After attending their last roll call yesterday the boys set off on a 150km cycle from St Edmunds, through a guard of honour made up of students staff and parents, all the way to the Gold Coast which has become a bit of an Eddies tradition.
Graduating year 12 student and College Captain, Will Potter, said he had wanted to be a part of Skool to Skoolies since grade eight.
"My grandmother spent her final days in the Ipswich Hospice (one of the charities the ride supports)," he said.
Mr Potter said he wanted to continue the tradition started back in 2003.
Thanks to plenty of training sessions, he's prepared for anything on the road.
"It's one final thing we can do to show our support of the community in the blue and white," he said.
He was looking forward to riding into surfers and seeing his parents and the year 11 leaders.
Emma Hatchett, one of the charity bike ride coordinators, said the boys faced a massive challenge on the ride something they called "king of the hill" a huge incline they had to ride up and over.
"We've been training since term two. It's a uniquely Eddies event and a really nice way to finish the year," she said.
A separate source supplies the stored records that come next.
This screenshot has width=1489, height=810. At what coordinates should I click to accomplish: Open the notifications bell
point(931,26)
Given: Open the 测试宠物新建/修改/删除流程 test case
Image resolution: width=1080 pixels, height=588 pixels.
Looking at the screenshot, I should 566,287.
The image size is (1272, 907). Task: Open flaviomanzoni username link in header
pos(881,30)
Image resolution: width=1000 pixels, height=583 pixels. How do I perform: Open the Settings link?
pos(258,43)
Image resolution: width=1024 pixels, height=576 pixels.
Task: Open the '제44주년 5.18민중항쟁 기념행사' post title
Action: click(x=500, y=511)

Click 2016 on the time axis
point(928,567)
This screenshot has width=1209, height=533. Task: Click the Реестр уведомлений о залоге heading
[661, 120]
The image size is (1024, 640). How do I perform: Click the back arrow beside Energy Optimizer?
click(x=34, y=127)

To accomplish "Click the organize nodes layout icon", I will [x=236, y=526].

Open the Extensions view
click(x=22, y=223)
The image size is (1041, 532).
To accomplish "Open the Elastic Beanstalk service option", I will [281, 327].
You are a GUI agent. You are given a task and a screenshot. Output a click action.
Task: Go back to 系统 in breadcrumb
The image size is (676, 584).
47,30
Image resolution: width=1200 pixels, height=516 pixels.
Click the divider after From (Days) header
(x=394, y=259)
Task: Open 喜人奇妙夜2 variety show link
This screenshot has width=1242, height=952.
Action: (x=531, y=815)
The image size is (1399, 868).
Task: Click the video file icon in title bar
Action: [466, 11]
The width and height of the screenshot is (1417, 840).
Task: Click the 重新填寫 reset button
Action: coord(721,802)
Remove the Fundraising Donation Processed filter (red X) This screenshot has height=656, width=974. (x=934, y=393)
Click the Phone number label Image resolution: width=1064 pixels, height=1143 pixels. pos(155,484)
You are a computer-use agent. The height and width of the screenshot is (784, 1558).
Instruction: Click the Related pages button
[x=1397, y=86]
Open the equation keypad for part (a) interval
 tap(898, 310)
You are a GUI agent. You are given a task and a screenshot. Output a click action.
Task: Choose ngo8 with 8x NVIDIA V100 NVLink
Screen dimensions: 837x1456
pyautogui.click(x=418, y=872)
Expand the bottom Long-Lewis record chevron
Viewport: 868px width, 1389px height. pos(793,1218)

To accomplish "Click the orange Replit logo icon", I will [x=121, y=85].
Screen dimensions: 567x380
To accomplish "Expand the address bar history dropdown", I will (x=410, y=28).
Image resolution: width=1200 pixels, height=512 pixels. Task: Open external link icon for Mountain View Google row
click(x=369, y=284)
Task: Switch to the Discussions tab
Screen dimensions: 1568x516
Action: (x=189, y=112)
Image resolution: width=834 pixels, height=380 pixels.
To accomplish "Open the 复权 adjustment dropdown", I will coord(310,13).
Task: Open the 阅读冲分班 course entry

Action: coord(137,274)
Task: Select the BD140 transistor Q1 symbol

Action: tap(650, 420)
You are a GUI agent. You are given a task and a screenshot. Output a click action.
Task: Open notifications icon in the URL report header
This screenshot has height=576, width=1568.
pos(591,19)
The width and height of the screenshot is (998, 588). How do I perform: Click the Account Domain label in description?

Ms Hatchett said there were a lot of rolling hills as the boys took the back roads to the Gold Coast.
Along with the students five staff cycled, another five followed in cars.
"The boys finished school in service to others.
"It's about a local school helping local charities."
This year was the most successful in the event's history with $25,000 raised with the help of local businesses.
The money raised will go to the Ipswich Hospice, St Vincent de Paul and Christian Brothers work in Timor.
It took the students about six hours to cycle into Surfers Paradise and once there year 11 school leaders put on a barbeque to celebrate the ride.
St Edmunds Principal Diarmuid O'Riordan said the ride started in 2003 with a student who wanted to give something back to the community.
"That's what I like about it," he said.
Mr O'Riordan said the boys' training kept them focussed all year.
"As a group the year 12s have achieved really well."
This year 180 St Edmunds year 12 students graduated.
The graduates found out yesterday how they went in their QCS test and final year 12 results will come in a couple of weeks with UNI offers in early December.
Mr O'Riordan said 54 boys completed an employment pathway this year and 48 already had jobs.